Tuve la oportunidad de escuchar en persona dos veces a Mujica en València. Llenó el Centre de Cultura Contemporánea del Carmen y el saló de Corts del Palau de la Generalitat. Y muchos, incluso los que asistimos a muchos discursos por obligación protocolaria, tuvimos la sensación de que había valido la pena levantar la cabeza del móvil y escuchar. A Francisco le reconozco la capacidad de doblarme el prejuicio que me alejaba y me aleja, también por laico y por ateo.
La de Mujica y Francisco es una conversación histórica, pero no por lo evidente. Ni tampoco por lo simbólico. Algo a lo que ambos han sido reducidos constantemente, aproximándolos paradójicamente a un producto. A un objeto de consumo, de los que llaman la atención porque destacan en un escaparate donde brillan, precisamente por no querer hacerlo.
Porque es cierto que el Papa renunció a símbolos de poder y caminó con sus zapatos de siempre. También que Mujica residía, junto a Lucía Topolansky, en una residencia humilde y que su escarabajo antiguo o su ropa descuidada contrastaba con la idea de estilo de vida que presuponemos a un líder global.

- Pepe Mujica y el Papa Francisco, en una imagen de archivo. -
- Foto: EP
Pero no es la humildad el legado fundamental de ninguno de los dos. Puede que sea un medio que dote de coherencia a su mensaje, pero el mundo está lleno de gente que vive así y no lo elige. O, precisamente, porque está lleno de mujeres y hombres humildes.
El propio Mujica lo decía ‘¿qué es lo que le llama la atención al mundo? Que vivo con poca cosa, una casa simple, que ando en un autito viejo, ¿esas son las novedades? Entonces este mundo está loco porque le sorprende lo normal´.

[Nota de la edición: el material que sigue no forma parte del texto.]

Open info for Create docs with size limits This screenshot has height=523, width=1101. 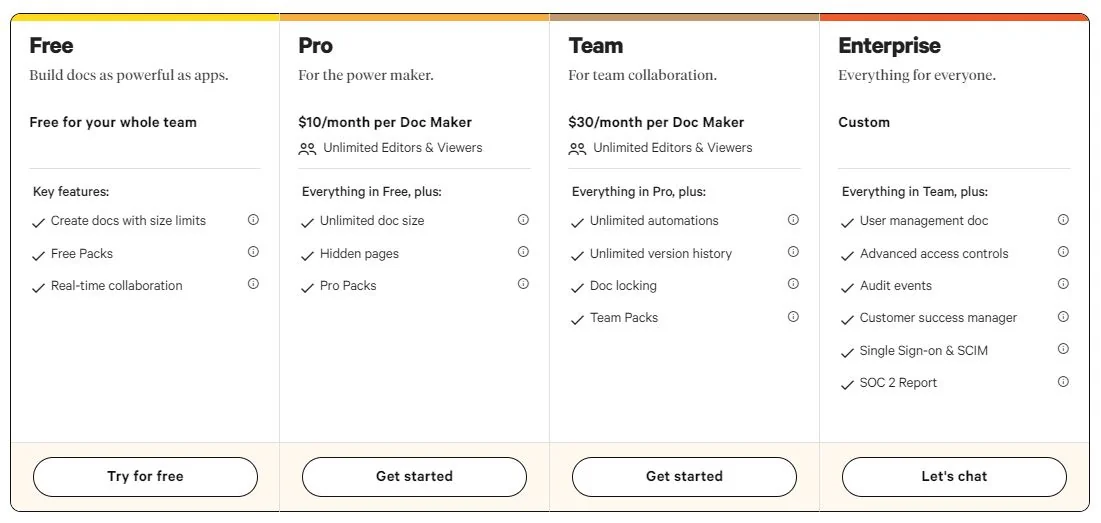(x=253, y=220)
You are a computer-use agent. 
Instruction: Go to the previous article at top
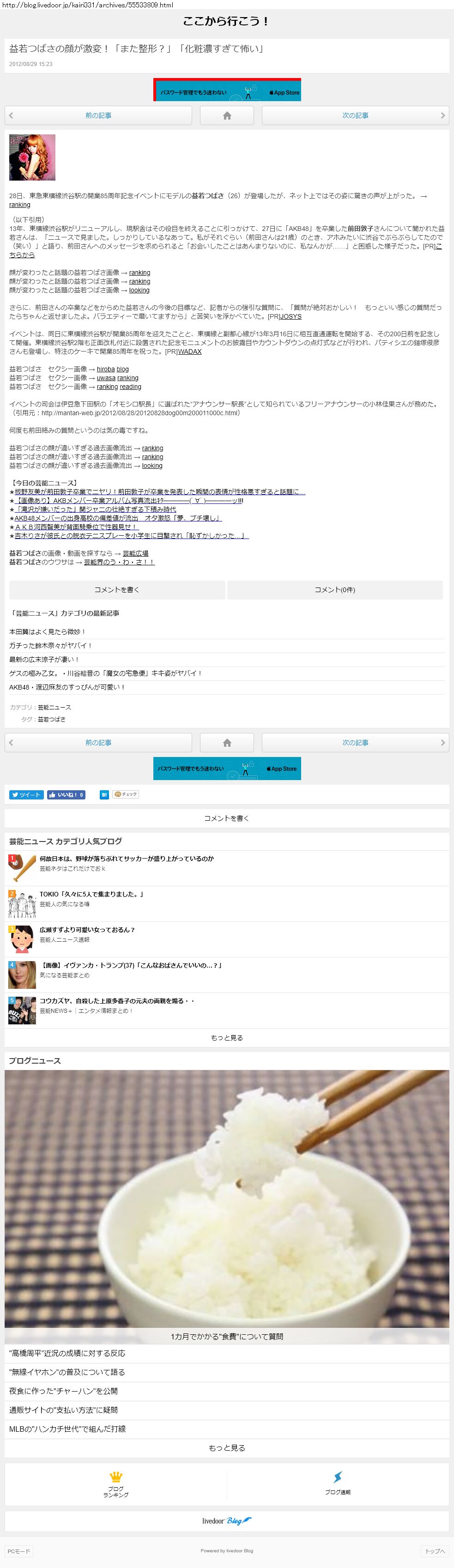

No, esas no eran las novedades.
Lo anormal no era abrazar lo normal, sino abrazar la causa de las personas corrientes. Pararse a reflexionar sobre el funcionamiento de la explotación, el sometimiento al mercado o la importancia de vivir la vida con causas que trasciendan que voy a poder comprar de más. Reclamar ante los más poderosos la necesidad de una conducción justa de la economía, de un reparto del beneficio de un mundo que solo conducido por la codicia va al abismo. Defender un significado de la libertad que no trata de la capacidad para especular con los demás, sino para vivir junto a ellos. Entender que la humanidad es un atributo colectivo y que ninguno está completo solo, ni desentendido del resto. Que el individualismo no puede usurpar esa humanidad.
El icono no es el líder humilde, sino el que luchó por un mundo para la dignidad de los humildes.

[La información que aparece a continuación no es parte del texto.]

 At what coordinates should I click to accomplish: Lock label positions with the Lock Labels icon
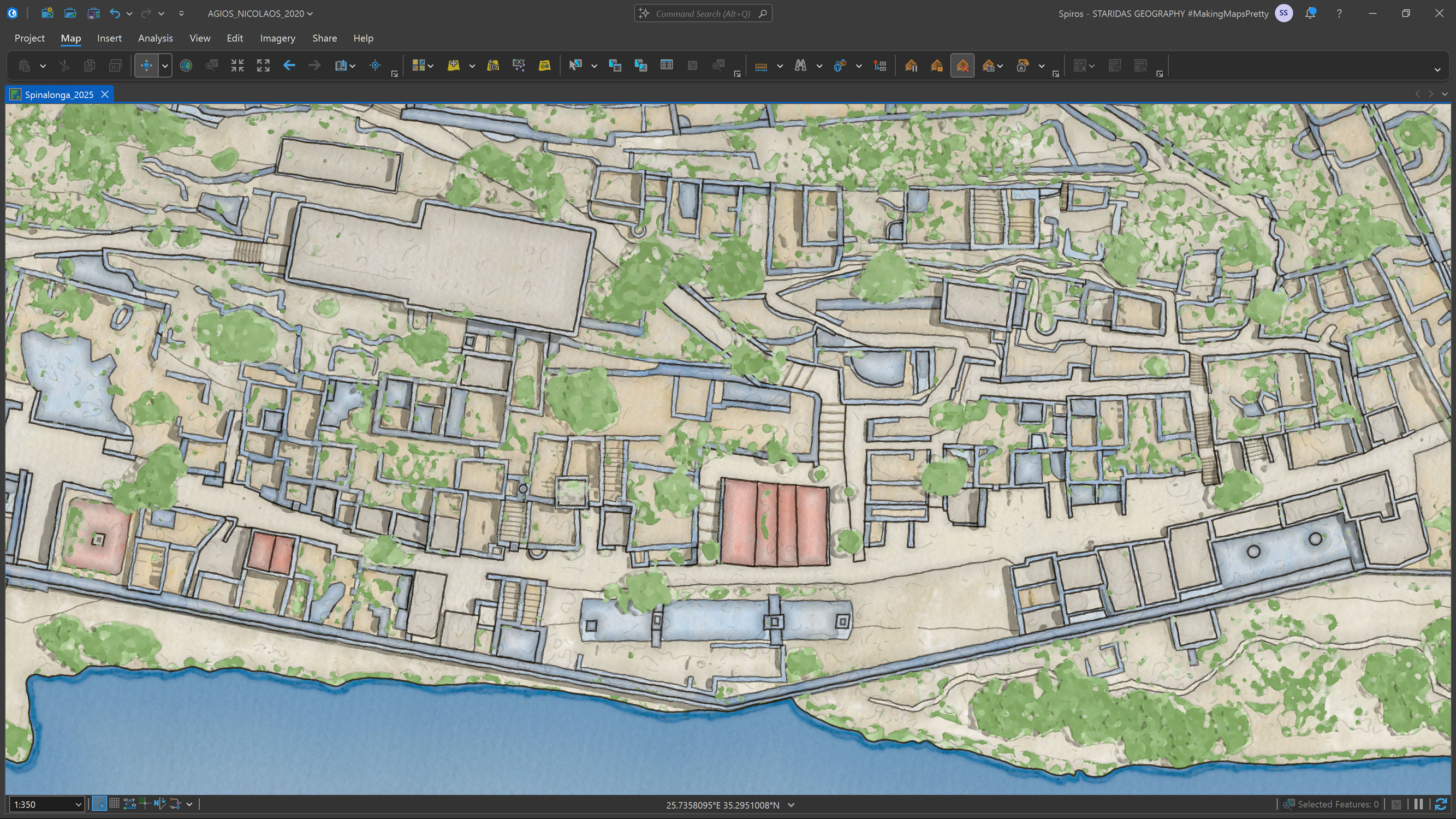tap(937, 65)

Reducirlo a lo estético es injusto. Es empobrecedor y, probablemente, lo más cómodo para quienes en este mundo, donde hasta lamentar perdidas se convierte en una necesidad de reconocimiento social, prefieren hablar de la anécdota y no del fondo.

- Pepe Mújica durante una visita a València. -
- Foto: EVA MAÑEZ
Es más cómodo pararse en lo estético que conversar con sus ideas sobre las contradicciones del capitalismo, cuando parece un anatema hacerlo.

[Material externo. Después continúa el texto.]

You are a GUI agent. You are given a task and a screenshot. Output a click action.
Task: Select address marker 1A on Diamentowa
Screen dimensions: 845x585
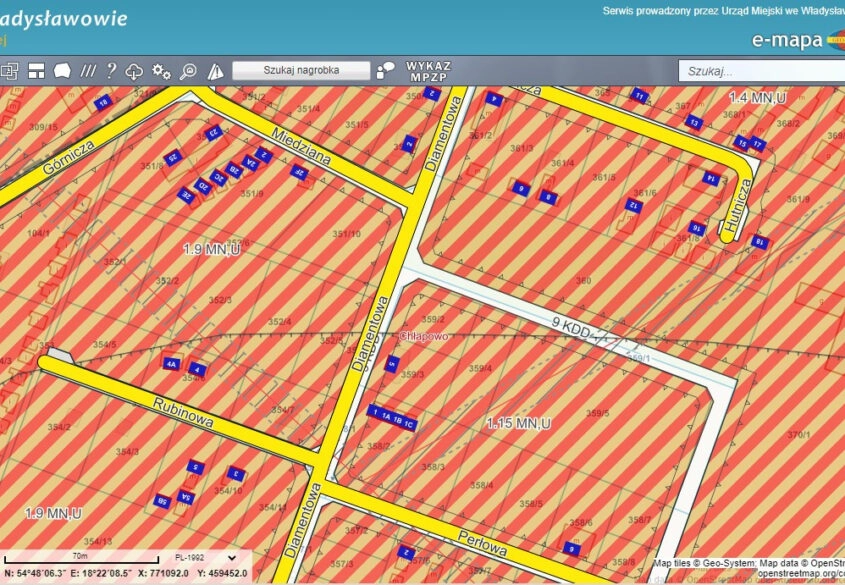[386, 413]
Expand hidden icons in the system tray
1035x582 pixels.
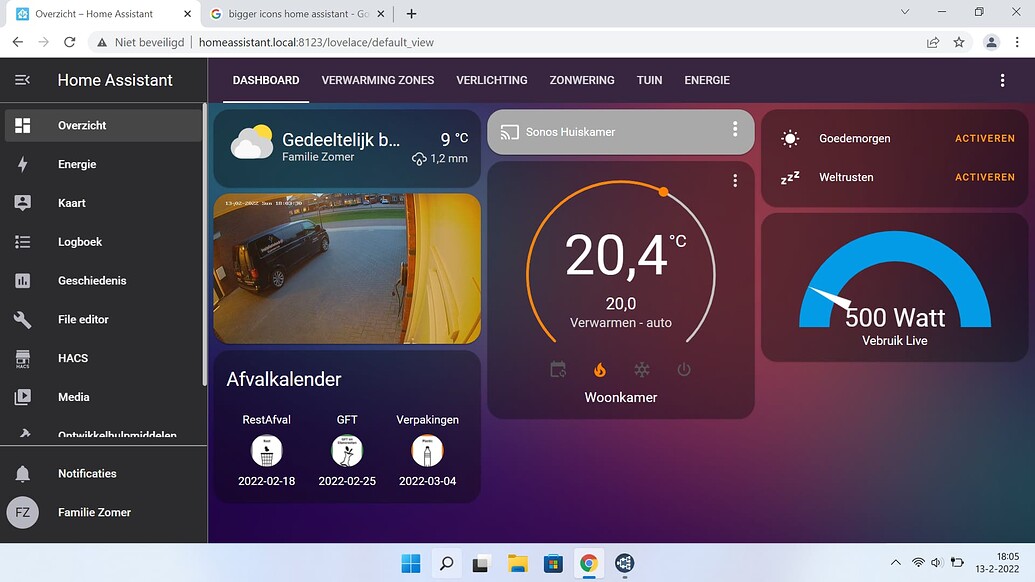pos(895,563)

No, Mujica no solo era una persona entrañable que decidió enterrarse bajo de un árbol de su chacra con su perra Manuela, en lugar de hacerlo en un panteón presidencial. Era el guerrillero Tupamaro que empuñó las armas. Sí, guerrillero. De una generación que definió como derrotada y penó cárcel por sus ideas. De la misma que triunfó en la renuncia al odio.
El que dijo que, si volviera a vivir, dedicaría su vida otra vez a luchar por su pueblo. Precisamente, siendo eso mucho entregar, para quien cree que el verdadero tesoro está en el tiempo de vida y no en la cuenta corriente. Sabía lo que valía esa promesa.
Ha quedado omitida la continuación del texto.